_Aim_: Write out everything from the beginning of the records down to and including the line that contains "Add new analytics", exactly as it appears.

_Records for the task_:
========================================

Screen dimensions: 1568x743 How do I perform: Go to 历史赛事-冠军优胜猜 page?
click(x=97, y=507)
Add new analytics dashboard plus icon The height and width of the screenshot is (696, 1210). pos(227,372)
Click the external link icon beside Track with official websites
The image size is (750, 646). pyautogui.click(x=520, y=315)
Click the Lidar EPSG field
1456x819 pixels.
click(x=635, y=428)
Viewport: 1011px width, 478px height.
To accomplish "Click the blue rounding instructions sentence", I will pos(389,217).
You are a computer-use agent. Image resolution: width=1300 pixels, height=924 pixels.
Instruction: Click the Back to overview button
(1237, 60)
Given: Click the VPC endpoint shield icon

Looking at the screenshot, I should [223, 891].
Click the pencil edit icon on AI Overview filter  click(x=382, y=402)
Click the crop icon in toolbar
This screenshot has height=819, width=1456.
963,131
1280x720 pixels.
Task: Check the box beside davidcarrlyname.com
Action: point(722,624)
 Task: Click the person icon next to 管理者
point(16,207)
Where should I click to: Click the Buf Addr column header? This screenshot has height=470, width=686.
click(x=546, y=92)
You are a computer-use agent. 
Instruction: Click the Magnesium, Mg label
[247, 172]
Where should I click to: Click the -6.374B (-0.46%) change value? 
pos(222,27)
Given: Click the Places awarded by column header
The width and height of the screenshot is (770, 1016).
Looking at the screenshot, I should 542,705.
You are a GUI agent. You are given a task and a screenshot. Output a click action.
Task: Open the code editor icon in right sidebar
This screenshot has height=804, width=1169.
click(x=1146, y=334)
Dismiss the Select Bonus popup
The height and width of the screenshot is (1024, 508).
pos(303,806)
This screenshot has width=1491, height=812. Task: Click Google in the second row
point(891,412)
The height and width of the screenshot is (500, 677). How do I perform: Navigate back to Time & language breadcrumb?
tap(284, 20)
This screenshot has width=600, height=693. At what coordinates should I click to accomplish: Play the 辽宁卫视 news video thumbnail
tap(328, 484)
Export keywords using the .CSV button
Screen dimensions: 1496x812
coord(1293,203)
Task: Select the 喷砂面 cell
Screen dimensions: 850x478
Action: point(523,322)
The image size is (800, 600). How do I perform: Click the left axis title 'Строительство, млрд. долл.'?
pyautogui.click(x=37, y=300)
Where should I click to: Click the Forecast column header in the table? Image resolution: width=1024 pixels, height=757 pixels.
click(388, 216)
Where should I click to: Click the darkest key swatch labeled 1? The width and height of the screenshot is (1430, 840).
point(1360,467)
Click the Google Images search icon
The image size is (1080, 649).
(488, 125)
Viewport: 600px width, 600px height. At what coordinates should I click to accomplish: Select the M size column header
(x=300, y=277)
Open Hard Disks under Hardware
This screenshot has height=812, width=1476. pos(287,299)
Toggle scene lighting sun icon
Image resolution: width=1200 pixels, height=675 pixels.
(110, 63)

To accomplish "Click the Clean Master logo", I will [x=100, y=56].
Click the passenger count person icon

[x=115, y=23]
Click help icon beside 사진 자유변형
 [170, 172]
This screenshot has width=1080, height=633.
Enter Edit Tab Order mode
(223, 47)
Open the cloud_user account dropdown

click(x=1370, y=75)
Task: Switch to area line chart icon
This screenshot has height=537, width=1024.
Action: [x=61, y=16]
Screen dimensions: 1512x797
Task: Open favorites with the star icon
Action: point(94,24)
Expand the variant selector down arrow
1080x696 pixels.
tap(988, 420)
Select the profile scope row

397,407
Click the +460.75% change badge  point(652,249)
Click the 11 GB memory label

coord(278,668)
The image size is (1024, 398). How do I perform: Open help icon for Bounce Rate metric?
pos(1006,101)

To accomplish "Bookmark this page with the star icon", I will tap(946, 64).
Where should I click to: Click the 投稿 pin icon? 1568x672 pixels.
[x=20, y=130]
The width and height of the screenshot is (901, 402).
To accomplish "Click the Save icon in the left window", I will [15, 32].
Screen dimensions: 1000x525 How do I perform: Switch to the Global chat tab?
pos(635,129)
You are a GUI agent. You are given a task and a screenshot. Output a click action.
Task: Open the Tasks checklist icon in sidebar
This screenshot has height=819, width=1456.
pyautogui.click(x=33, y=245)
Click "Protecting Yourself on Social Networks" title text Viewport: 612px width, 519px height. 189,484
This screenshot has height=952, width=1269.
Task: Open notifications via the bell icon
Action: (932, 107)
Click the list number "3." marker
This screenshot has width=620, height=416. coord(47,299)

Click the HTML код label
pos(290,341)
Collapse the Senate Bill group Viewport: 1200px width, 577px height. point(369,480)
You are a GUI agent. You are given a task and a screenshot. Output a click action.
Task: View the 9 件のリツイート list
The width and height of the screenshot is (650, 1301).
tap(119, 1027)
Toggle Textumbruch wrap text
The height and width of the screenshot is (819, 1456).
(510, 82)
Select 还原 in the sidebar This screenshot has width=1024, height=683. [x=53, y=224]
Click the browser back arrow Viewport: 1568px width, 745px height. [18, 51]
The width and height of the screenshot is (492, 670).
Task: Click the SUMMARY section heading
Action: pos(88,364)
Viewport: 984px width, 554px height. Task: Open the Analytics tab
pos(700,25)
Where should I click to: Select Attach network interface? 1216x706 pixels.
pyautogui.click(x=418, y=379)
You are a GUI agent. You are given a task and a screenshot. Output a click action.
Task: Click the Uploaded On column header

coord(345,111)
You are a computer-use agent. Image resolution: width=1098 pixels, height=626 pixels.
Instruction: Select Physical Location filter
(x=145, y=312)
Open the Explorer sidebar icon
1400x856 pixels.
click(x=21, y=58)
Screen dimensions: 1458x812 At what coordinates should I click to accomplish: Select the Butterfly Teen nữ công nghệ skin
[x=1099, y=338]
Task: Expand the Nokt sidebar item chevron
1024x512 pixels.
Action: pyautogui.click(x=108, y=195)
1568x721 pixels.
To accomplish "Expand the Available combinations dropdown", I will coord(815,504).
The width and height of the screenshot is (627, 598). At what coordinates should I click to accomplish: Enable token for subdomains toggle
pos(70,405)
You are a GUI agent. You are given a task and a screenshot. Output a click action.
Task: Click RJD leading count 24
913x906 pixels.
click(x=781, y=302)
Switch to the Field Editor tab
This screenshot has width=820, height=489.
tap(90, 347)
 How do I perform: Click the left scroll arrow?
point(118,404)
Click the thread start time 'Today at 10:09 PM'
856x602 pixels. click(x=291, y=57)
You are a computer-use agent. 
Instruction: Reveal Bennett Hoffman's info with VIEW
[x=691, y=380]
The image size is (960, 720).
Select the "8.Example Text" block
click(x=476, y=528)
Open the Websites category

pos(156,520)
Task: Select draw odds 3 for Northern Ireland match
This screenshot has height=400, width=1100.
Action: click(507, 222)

========================================

_Answer to the exercise_:
Screen dimensions: 1568x743 How do I perform: Go to 历史赛事-冠军优胜猜 page?
click(x=97, y=507)
Add new analytics dashboard plus icon The height and width of the screenshot is (696, 1210). pos(227,372)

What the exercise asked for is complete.